Monday, January 31, 2011

Funding Falsehood

It was widely reported a few weeks ago that it had been conclusively shown that not only was the Lancet study claiming to suggest a connection between the MMR vaccine and Autism unsupported by further research but the original study itself was actively fabricated. The doctor who wrote the fraudulent paper falsified his data in order to reach the desired result, and did so because he had received a retainer from a law firm that was seeking to file a lawsuit against vaccine makers.

Listening to an hour long interview with the investigative journalist who got to the bottom of it all, however, I was somewhat shocked to hear that the reason why the law firm in Britain was originally fishing for an expert to support their claim is that the British government provides funding to law firms who appear to have a valid case against a medicine.
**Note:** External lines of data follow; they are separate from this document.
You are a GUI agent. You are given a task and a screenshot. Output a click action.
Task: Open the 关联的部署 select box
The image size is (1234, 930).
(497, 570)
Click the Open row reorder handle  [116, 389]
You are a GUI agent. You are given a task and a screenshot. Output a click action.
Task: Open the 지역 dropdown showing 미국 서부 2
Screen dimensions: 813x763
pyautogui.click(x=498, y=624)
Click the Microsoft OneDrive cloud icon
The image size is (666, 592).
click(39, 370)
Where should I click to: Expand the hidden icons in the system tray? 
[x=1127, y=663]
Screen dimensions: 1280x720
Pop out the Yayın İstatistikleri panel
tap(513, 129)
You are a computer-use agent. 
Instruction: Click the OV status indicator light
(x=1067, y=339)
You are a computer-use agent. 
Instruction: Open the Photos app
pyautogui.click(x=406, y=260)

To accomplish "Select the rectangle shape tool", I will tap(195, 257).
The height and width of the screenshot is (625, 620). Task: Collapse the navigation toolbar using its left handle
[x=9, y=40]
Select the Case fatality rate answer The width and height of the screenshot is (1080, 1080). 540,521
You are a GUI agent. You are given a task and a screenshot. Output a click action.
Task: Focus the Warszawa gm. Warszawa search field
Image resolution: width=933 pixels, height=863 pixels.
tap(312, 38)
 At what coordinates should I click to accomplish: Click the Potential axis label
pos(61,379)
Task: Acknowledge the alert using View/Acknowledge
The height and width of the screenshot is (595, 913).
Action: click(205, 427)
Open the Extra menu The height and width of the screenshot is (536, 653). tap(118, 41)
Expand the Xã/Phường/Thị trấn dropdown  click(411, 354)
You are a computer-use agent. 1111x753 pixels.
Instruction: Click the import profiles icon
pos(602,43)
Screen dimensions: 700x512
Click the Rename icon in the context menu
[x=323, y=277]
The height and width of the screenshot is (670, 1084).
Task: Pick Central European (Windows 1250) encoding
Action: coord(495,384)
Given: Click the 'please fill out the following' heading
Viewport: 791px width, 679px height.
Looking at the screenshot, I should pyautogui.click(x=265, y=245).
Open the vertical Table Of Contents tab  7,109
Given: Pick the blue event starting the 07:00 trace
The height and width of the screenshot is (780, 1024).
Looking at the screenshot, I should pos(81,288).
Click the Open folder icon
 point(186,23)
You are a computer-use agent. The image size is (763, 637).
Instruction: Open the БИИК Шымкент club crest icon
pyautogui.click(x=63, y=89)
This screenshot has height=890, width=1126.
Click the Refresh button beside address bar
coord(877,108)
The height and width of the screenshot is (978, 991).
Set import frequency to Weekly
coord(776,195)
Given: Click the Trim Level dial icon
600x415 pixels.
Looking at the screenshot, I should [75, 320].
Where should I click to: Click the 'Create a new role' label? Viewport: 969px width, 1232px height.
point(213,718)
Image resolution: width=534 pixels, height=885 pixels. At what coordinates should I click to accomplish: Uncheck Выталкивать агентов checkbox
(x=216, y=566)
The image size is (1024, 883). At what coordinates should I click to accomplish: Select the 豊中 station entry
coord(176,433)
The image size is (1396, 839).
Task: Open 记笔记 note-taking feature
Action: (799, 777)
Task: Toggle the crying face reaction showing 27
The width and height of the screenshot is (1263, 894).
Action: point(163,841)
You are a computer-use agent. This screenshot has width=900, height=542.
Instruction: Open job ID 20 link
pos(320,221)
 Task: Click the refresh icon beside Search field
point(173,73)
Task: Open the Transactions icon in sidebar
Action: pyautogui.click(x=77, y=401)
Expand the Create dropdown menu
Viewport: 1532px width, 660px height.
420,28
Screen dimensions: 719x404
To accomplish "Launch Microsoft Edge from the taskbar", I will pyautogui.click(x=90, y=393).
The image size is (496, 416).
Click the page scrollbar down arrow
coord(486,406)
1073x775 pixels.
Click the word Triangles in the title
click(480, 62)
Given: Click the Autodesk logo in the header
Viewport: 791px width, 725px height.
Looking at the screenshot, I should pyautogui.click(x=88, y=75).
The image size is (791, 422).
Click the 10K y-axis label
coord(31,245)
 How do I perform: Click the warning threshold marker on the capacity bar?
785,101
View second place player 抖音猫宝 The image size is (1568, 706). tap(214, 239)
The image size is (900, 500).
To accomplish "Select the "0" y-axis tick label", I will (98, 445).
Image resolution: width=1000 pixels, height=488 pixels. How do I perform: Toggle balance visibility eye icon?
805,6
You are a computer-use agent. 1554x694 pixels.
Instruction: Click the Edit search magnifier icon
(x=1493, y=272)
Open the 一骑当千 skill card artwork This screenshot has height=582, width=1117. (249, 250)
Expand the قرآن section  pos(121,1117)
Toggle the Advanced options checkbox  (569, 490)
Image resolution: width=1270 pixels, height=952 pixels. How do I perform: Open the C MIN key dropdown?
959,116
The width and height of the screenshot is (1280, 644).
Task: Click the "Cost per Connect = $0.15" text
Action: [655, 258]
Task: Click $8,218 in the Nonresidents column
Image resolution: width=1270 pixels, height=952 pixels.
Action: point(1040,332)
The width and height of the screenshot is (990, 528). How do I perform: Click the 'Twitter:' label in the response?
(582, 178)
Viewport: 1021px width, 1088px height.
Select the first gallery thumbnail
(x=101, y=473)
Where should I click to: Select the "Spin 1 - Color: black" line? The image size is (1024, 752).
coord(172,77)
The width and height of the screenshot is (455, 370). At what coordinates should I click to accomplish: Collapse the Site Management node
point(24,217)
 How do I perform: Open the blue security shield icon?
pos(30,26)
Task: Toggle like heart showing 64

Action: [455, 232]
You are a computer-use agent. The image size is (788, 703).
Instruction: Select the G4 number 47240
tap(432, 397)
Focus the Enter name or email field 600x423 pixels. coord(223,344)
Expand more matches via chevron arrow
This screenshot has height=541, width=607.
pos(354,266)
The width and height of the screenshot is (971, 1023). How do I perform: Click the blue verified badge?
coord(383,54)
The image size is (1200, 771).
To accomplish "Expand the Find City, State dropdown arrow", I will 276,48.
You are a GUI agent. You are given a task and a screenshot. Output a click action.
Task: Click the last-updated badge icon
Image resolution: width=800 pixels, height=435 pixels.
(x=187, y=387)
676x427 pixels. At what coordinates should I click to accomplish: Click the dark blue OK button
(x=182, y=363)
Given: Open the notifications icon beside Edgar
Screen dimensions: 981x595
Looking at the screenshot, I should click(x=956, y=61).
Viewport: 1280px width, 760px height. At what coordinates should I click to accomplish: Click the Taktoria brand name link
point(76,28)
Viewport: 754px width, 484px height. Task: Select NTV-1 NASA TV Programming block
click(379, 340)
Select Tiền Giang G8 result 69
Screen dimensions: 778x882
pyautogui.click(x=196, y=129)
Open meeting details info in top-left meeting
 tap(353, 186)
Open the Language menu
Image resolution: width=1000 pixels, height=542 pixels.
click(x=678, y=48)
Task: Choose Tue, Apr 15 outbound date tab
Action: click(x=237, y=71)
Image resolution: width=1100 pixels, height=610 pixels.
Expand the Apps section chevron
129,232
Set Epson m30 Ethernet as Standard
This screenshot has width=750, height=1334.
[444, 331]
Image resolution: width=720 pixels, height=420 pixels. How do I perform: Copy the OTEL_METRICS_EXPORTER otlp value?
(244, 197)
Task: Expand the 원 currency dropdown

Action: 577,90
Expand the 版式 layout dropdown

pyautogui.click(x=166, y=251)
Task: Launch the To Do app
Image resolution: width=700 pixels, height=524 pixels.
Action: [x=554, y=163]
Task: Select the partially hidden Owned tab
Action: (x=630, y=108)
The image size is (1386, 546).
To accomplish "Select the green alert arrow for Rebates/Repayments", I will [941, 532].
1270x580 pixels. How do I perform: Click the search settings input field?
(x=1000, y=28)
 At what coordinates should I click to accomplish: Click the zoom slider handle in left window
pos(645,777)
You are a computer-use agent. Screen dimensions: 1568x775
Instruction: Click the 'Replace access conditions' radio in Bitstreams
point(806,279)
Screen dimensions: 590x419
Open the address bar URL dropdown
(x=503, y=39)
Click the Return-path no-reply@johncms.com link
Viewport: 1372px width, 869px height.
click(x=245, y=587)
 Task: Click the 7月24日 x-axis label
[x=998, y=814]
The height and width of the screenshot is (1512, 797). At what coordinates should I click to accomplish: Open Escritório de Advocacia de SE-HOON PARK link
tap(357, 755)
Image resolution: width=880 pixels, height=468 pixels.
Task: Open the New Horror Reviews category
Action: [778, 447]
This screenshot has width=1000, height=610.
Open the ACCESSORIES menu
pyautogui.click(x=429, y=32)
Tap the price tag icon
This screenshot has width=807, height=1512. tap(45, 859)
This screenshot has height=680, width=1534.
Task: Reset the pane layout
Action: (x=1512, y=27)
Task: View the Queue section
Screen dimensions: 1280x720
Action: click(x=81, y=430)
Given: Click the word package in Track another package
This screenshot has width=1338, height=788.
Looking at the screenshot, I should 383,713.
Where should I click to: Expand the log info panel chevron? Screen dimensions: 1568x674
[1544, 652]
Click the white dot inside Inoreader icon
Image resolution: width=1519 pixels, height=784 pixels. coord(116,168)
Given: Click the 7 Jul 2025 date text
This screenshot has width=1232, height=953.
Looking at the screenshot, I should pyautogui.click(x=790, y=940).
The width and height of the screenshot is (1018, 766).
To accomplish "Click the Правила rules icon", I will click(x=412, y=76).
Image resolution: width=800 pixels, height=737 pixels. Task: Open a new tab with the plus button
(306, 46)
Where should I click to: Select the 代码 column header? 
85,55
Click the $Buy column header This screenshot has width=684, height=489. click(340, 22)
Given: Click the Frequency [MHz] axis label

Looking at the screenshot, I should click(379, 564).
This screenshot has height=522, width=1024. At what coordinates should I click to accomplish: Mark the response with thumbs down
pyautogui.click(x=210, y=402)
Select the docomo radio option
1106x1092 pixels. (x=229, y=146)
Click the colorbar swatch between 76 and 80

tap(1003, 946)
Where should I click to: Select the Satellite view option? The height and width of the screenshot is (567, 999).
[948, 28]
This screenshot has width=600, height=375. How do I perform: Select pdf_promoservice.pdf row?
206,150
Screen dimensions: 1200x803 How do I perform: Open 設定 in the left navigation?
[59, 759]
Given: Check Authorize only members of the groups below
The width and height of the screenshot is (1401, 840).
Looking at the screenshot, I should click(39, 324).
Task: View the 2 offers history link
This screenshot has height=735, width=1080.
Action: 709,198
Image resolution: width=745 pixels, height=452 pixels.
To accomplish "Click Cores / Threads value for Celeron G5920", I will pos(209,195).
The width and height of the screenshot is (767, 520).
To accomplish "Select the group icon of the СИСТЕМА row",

So the way this was all kicked off was that the law firm got government funding to find a connection between MMR vaccines and autism, they used that money to hire a doctor who fabricated research and got a journal article published, this made their case look good and so they got more money, and this allowed them to try to get more support for their claim. Eventually, the law firm realized that it didn't have a solid enough case and dropped the whole thing, but not before a copy cat case in the US got going, where there is also public funding for lawsuits against vaccines.

To close the circle, it was the government funded journalism in the UK that started to uncover the fraud and the government funded medical review board which got all the way to the bottom and stripped the offending Dr. Andrew Wakefield of his medical license.  As the whole circus played out, hundreds of thousands of children went unvaccinated, and thus were put at significant risk, hundreds of thousands of parents worried about whether to vaccinate or not, and over a hundred million dollars worth of US and UK public money went down the drain to create and then end the controversy.

Which kind of leaves you wondering: Wouldn't we all be better off if in both the US and the UK free money weren't being handed over to law firm to go fish for ways to sue drug makers regardless of legitimacy?

It's worth asking. Though I would assume the argument for the system which ran amok in this case is that there's already a monetary incentive for drug companies to produce vaccines, and it's not necessarily right to expect victims of a bad vaccine to put up all the up front capital to produce the evidence that a vaccine should be taken off the market.  At a minimum, this seems like a case where the instinct towards regulation has created some perverse incentives and someone now needs to clean house.